== PROBLEM A ==
Answer these questions about the page on image inpainting, one line each:
(i) Which Pytorch version does the code require at minimum?
(ii) Which dataset was the pre-trained model trained on?
(iii) Which script must be run first to make the training and testing split?
SELECTED EXTRACT Block Start
A re-implementation and modification of 'Image Inpainting for Irregular Holes Using Partial Convolutions' and 'Free-Form Image Inpainting with Gated Convolution'
- Python 3.6+
- Pytorch 0.4.1+
- Torchvision
- Numpy
- opencv-python
-
Generally, it is supposed to work on any datasets. Since I have trained the model on CelebA, you should download the dataset first if you want to use my pre-trained model.
-
Make sure your Pytorch version is 0.4.1+, it won't work otherwise. The code is fully tested under version 0.4.1 and there maybe some memory issues under 1.0.0. While the cause has not been found yet, it's not guaranteed that it can work properly.
-
For now, the input image size is restricted to (256, 256) as I hard coded the mask generation parameters. This issue would be fixed once I feel boring :)It should now support arbitrary input size. -
To run the model, you first have to run sampler.py to generate the training & testing split. (the dataset I used is also provided in case you are as lazy as me.)
SELECTED EXTRACT Block End
PROVIDED RECORDS Block Start
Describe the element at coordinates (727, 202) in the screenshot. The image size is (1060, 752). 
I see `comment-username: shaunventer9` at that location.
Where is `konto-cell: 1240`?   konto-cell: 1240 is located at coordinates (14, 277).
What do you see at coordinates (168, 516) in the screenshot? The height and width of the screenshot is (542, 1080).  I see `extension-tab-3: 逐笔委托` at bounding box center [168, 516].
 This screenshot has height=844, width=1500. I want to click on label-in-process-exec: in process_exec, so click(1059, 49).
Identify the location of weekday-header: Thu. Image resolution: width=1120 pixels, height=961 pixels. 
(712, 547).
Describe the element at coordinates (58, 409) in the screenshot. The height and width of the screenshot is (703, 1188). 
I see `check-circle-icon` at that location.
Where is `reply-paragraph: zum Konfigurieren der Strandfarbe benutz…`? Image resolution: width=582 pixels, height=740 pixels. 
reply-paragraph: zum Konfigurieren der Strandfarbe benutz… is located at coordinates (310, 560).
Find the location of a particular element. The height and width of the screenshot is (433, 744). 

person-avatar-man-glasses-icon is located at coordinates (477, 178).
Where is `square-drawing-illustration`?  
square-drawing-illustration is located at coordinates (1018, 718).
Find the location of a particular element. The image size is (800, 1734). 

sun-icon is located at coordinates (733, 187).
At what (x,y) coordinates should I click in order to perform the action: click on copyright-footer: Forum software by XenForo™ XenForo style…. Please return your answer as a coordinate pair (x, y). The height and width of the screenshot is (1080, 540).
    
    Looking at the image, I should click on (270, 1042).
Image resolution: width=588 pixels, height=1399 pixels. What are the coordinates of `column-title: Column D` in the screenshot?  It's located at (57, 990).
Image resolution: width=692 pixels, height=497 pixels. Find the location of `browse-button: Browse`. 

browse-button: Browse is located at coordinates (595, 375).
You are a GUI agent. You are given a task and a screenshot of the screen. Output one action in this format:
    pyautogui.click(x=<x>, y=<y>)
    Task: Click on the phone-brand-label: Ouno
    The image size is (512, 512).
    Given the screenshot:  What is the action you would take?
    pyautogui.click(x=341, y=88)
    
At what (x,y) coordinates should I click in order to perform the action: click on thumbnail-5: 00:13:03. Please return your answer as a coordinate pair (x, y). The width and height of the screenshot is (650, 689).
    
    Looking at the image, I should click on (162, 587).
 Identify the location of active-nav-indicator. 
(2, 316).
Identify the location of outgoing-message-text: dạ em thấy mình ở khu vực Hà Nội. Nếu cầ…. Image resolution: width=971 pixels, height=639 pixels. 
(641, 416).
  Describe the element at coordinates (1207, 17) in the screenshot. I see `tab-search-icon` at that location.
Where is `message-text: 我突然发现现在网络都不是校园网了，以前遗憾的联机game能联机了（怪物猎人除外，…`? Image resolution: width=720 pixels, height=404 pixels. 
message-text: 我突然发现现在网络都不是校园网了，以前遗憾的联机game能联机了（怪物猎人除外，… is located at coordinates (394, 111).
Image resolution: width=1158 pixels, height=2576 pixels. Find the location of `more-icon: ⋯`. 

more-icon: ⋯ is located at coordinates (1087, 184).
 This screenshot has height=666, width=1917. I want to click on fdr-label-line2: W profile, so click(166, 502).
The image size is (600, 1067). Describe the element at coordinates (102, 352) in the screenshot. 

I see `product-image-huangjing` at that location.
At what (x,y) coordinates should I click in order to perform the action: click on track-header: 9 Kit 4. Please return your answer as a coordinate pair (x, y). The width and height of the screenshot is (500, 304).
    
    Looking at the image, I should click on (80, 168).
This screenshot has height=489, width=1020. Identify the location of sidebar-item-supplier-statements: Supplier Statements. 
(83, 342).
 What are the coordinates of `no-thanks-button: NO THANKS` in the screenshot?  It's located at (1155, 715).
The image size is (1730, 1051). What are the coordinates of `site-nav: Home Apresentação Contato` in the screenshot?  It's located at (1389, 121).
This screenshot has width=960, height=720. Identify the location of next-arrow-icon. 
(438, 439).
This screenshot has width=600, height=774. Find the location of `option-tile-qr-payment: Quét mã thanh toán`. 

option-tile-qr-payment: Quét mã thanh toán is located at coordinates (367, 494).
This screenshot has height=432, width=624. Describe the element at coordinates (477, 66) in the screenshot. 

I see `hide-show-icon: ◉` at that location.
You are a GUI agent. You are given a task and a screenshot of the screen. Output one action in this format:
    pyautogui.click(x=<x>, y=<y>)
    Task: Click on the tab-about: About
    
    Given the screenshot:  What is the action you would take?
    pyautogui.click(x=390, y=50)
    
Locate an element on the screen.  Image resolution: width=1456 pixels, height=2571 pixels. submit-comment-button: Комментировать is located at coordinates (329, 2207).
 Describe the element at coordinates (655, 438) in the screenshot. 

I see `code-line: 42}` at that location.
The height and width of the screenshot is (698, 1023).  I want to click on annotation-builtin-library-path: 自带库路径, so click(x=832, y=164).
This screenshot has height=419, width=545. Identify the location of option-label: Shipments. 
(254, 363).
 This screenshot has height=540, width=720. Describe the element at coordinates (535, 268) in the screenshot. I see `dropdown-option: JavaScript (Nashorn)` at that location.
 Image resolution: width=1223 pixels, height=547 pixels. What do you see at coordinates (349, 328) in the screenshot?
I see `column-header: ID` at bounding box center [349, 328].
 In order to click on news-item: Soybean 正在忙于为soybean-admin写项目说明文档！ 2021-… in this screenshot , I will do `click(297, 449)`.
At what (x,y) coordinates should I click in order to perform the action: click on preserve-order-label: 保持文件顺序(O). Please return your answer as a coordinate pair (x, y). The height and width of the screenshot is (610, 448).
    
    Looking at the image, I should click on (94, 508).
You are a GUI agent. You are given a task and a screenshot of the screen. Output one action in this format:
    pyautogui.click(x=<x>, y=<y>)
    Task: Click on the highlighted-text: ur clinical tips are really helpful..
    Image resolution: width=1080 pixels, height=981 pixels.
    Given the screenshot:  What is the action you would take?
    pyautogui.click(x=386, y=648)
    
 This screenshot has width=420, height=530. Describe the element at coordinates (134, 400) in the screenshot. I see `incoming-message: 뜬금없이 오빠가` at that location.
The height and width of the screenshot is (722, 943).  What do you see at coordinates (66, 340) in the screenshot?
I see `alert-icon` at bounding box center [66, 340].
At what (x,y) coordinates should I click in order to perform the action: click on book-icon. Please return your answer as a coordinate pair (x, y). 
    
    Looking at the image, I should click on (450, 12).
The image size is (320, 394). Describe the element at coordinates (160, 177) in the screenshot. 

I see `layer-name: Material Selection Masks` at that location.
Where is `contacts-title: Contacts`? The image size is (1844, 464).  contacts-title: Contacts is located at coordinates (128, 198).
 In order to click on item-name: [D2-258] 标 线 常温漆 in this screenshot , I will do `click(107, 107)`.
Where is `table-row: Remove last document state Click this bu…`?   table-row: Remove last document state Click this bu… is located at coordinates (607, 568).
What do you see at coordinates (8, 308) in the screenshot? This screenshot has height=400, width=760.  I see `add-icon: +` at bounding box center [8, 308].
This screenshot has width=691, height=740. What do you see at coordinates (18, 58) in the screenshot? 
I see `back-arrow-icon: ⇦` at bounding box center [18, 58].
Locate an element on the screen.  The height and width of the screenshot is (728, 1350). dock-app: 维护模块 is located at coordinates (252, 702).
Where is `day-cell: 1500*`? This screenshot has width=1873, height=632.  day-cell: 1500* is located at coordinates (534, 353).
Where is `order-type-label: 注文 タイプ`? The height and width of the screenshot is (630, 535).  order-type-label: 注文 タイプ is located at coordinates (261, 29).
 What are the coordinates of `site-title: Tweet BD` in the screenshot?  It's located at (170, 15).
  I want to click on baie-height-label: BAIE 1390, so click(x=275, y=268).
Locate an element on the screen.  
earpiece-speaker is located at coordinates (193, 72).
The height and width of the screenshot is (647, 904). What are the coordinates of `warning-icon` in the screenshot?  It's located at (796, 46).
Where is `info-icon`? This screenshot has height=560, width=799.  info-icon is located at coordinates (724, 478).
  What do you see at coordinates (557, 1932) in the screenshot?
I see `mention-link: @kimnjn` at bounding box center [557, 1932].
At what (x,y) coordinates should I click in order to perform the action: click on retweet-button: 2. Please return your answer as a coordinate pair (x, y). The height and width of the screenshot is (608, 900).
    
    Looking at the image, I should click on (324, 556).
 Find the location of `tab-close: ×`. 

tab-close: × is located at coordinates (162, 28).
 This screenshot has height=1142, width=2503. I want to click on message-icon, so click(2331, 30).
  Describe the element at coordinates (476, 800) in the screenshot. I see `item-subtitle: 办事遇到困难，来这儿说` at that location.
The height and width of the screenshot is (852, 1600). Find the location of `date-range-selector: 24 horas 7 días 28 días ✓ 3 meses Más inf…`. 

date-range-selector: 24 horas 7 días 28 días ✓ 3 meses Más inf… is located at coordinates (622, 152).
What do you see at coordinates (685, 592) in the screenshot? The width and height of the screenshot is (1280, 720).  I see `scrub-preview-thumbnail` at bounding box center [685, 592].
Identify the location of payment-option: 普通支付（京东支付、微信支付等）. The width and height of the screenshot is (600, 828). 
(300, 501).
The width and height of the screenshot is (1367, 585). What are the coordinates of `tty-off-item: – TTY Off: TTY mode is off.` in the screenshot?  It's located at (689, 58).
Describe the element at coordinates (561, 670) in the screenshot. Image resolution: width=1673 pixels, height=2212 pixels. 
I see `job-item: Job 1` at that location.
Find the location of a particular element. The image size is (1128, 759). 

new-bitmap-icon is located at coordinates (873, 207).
PROVIDED RECORDS Block End
== PROBLEM B ==
Write out the listing again, everything from its first line down to the line containing "(712, 547).", with "Describe" swapped for "Name" and nothing else changed.

== ANSWER SPACE A ==
(i) 0.4.1
(ii) CelebA
(iii) sampler.py

== ANSWER SPACE B ==
Name the element at coordinates (727, 202) in the screenshot. The image size is (1060, 752). 
I see `comment-username: shaunventer9` at that location.
Where is `konto-cell: 1240`?   konto-cell: 1240 is located at coordinates (14, 277).
What do you see at coordinates (168, 516) in the screenshot? The height and width of the screenshot is (542, 1080).  I see `extension-tab-3: 逐笔委托` at bounding box center [168, 516].
 This screenshot has height=844, width=1500. I want to click on label-in-process-exec: in process_exec, so click(1059, 49).
Identify the location of weekday-header: Thu. Image resolution: width=1120 pixels, height=961 pixels. 
(712, 547).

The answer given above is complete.